PBs can be vulnerable to opportunistic litigation simply because "the PB is often the only solvent party left in cases of frauds or blow-ups, where the money manager may have nothing left", Schiffman explains. He says he has generally been "very successful at avoiding PB liability, and has been involved in many Madoff- and Petters-related cases". But he observes that PBs have sometimes incurred losses and cautions that "changes in state law on fraudulent conveyance have lowered the bar for PB liability". Essentially, there is no longer any need to prove intent, knowledge or co-conspiracy. An entirely innocent PB, who knows nothing of a fraud, "could be trapped just because it received money from the wrongdoer". Though Schiffman might not agree with this, naturally he respects the law.

APPRAISAL STATUTES ("MINORITY SQUEEZE OUTS")
In general, it seems that regulation is hampering funds, but in a few areas it can help them. Swartz identifies appraisal statutes as potentially offering very attractive risk/reward for hedge funds that do not vote in favour of a takeover bid and seek an appraisal rather than the agreed upon merger consideration. In appraisal actions, courts seek to determine the fair value of the target's shares exclusive of any value arising from the merger itself, such as deal-specific synergies. And, under Delaware law, funds receive 5 per cent interest from the effective date of the merger through the date of payment or judgment.

The determination of fair value can be higher or lower than the merger consideration but, in Delaware, judges have found fair value to equal or exceed merger consideration in 85 percent of the cases litigated to a decision. So, "while appraisal actions need to be carefully selected, typically the worst case is you get the share price plus interest because it's very unlikely that a court concludes that the deal price exceeded fair value," Swartz says. The best case is that holdouts may get a premium over the original offer plus interest.
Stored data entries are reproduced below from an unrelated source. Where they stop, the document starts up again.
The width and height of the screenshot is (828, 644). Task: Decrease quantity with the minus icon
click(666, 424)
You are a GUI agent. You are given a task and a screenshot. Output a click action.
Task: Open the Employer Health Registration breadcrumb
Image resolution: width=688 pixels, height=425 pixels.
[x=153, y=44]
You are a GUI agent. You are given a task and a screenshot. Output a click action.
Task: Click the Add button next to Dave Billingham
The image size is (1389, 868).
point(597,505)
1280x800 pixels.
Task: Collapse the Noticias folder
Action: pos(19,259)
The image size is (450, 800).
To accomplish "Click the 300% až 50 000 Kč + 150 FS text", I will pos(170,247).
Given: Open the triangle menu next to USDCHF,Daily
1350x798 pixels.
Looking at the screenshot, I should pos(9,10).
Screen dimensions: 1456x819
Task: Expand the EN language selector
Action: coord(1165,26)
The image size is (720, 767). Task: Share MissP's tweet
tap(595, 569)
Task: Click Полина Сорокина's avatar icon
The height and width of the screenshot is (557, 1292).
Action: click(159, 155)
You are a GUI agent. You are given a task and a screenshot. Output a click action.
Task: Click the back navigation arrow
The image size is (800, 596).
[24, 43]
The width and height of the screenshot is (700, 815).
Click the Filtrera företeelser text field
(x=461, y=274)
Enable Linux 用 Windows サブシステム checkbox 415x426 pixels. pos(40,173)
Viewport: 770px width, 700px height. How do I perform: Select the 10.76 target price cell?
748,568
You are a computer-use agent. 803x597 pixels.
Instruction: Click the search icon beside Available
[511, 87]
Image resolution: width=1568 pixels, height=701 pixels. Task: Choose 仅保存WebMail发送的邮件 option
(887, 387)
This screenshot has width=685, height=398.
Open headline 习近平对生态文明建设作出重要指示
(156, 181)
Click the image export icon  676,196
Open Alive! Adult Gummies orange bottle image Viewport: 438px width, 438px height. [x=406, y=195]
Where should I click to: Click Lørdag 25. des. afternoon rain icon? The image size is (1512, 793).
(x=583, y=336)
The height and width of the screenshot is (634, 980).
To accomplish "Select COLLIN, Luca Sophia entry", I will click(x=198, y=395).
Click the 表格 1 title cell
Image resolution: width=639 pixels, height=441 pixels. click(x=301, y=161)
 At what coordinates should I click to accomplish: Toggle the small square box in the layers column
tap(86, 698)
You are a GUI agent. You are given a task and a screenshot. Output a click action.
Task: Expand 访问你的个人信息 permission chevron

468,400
Like most cases, these tend to get settled, as there is risk involved and it is expensive to hire expert witnesses for the process but, "as appraisal litigation increases, and the stakes become greater and greater, expectations of favourable settlements could fade as both sides dig in," adds Gussman. (In the United States, expert witnesses can command six or seven figure fees.) When market valuations are drifting upwards, the passage of time plays into funds' hands as the reference point for appraisals is at the closing of the transaction, not when the deal was signed. "If market or industry conditions have improved in the interim, then valuations will tend to be higher. In any event, 5 per cent is not too shabby after six years of near-zero interest rates," notes Swartz.

Conclusion
Schiffman reckons regulation follows a pendulum-like movement, noting, "we are past the high point of regulatory fever post-2008, and the pendulum is starting to drift back a bit, but it moves slowly and is still at a high pitch". Law firms, regulators and financial firms will be busy for many years to come.